■ **Task prompt**:
Restate exactly the lines from the top of the listing below to the line containing "Given: Click the 猎手之王 King of Hunters logo"; the remaining lines are not wanted.

■ **Data provided**:
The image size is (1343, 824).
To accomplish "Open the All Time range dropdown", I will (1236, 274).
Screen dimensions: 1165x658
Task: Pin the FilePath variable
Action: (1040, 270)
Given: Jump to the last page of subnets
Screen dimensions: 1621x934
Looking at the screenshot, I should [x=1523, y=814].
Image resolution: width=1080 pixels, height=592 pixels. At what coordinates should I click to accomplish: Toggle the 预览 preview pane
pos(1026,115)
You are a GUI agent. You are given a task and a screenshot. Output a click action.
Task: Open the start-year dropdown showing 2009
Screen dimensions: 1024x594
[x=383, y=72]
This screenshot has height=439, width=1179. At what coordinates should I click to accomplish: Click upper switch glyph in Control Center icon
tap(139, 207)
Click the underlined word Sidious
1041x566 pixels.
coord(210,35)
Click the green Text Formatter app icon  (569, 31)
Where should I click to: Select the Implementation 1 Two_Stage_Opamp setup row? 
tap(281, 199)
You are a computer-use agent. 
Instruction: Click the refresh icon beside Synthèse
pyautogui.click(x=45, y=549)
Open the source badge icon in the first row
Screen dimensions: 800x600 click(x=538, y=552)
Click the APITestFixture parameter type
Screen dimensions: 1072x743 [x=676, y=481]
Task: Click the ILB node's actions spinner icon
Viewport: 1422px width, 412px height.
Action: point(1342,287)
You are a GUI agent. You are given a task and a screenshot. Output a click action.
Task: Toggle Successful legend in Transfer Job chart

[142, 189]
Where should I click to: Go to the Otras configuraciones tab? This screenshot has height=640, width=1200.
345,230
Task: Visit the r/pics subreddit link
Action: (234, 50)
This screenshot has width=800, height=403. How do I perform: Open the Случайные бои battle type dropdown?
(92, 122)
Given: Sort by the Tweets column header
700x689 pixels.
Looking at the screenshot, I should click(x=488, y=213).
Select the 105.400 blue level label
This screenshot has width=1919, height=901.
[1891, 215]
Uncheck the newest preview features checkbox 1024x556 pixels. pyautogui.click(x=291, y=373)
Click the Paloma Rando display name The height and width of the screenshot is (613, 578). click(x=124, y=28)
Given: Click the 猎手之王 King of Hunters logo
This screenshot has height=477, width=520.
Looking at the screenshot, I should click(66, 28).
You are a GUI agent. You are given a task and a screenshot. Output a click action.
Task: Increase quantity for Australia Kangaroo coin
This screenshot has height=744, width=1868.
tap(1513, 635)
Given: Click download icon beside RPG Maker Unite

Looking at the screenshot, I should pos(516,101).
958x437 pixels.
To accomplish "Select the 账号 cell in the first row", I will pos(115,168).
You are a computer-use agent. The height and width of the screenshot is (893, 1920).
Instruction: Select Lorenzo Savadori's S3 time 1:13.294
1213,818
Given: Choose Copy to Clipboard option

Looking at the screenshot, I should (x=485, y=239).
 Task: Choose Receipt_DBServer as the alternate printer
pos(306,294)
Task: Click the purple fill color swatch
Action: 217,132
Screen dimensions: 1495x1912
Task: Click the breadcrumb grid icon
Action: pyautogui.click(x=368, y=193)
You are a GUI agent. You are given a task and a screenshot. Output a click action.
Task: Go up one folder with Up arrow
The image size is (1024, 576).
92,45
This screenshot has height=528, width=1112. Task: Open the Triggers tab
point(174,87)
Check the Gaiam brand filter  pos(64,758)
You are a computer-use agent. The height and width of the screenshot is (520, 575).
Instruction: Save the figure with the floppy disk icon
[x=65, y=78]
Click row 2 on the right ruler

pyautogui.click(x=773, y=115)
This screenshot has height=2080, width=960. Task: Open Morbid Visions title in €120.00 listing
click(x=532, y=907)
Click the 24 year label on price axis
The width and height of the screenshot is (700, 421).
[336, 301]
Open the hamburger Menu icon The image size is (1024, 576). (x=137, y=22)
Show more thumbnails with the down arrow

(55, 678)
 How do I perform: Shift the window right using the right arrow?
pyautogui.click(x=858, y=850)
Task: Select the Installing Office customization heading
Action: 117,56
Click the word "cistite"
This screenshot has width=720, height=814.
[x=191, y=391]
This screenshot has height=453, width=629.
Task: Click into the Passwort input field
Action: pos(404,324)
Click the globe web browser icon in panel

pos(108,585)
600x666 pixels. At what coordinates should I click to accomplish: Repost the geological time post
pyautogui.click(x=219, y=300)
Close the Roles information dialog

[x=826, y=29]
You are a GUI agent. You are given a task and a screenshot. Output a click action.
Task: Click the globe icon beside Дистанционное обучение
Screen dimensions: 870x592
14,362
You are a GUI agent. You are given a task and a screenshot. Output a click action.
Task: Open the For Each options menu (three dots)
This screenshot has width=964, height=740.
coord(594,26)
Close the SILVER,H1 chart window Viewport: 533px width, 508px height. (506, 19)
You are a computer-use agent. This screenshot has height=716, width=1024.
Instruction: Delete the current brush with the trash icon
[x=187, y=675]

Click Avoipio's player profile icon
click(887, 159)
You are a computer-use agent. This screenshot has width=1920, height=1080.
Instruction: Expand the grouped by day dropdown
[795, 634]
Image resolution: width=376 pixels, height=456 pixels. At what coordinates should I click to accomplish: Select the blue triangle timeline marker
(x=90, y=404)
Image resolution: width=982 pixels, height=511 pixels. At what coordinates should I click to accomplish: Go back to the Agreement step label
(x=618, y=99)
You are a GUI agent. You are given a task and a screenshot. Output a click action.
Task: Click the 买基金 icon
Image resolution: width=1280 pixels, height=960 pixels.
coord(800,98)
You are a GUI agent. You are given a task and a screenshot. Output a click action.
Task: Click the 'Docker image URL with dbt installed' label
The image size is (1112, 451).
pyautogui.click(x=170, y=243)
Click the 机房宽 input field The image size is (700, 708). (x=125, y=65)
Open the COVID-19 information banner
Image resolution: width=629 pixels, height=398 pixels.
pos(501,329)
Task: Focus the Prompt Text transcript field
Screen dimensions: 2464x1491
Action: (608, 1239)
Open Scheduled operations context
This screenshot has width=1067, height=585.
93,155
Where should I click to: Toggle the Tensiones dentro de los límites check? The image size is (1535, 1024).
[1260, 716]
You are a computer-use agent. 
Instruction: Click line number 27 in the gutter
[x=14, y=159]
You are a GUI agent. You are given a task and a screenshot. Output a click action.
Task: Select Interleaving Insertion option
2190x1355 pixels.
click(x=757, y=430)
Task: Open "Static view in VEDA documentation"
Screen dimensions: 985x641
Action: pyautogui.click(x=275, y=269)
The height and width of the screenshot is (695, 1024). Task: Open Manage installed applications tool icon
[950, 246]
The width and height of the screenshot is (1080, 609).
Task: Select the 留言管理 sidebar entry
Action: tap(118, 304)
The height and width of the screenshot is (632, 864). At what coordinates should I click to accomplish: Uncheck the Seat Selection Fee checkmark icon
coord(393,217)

■ **Answer section**:
The image size is (1343, 824).
To accomplish "Open the All Time range dropdown", I will (1236, 274).
Screen dimensions: 1165x658
Task: Pin the FilePath variable
Action: (1040, 270)
Given: Jump to the last page of subnets
Screen dimensions: 1621x934
Looking at the screenshot, I should [x=1523, y=814].
Image resolution: width=1080 pixels, height=592 pixels. At what coordinates should I click to accomplish: Toggle the 预览 preview pane
pos(1026,115)
You are a GUI agent. You are given a task and a screenshot. Output a click action.
Task: Open the start-year dropdown showing 2009
Screen dimensions: 1024x594
[x=383, y=72]
This screenshot has height=439, width=1179. At what coordinates should I click to accomplish: Click upper switch glyph in Control Center icon
tap(139, 207)
Click the underlined word Sidious
1041x566 pixels.
coord(210,35)
Click the green Text Formatter app icon  (569, 31)
Where should I click to: Select the Implementation 1 Two_Stage_Opamp setup row? 
tap(281, 199)
You are a computer-use agent. 
Instruction: Click the refresh icon beside Synthèse
pyautogui.click(x=45, y=549)
Open the source badge icon in the first row
Screen dimensions: 800x600 click(x=538, y=552)
Click the APITestFixture parameter type
Screen dimensions: 1072x743 [x=676, y=481]
Task: Click the ILB node's actions spinner icon
Viewport: 1422px width, 412px height.
Action: point(1342,287)
You are a GUI agent. You are given a task and a screenshot. Output a click action.
Task: Toggle Successful legend in Transfer Job chart

[142, 189]
Where should I click to: Go to the Otras configuraciones tab? This screenshot has height=640, width=1200.
345,230
Task: Visit the r/pics subreddit link
Action: (234, 50)
This screenshot has width=800, height=403. How do I perform: Open the Случайные бои battle type dropdown?
(92, 122)
Given: Sort by the Tweets column header
700x689 pixels.
Looking at the screenshot, I should click(x=488, y=213).
Select the 105.400 blue level label
This screenshot has width=1919, height=901.
[1891, 215]
Uncheck the newest preview features checkbox 1024x556 pixels. pyautogui.click(x=291, y=373)
Click the Paloma Rando display name The height and width of the screenshot is (613, 578). click(x=124, y=28)
Given: Click the 猎手之王 King of Hunters logo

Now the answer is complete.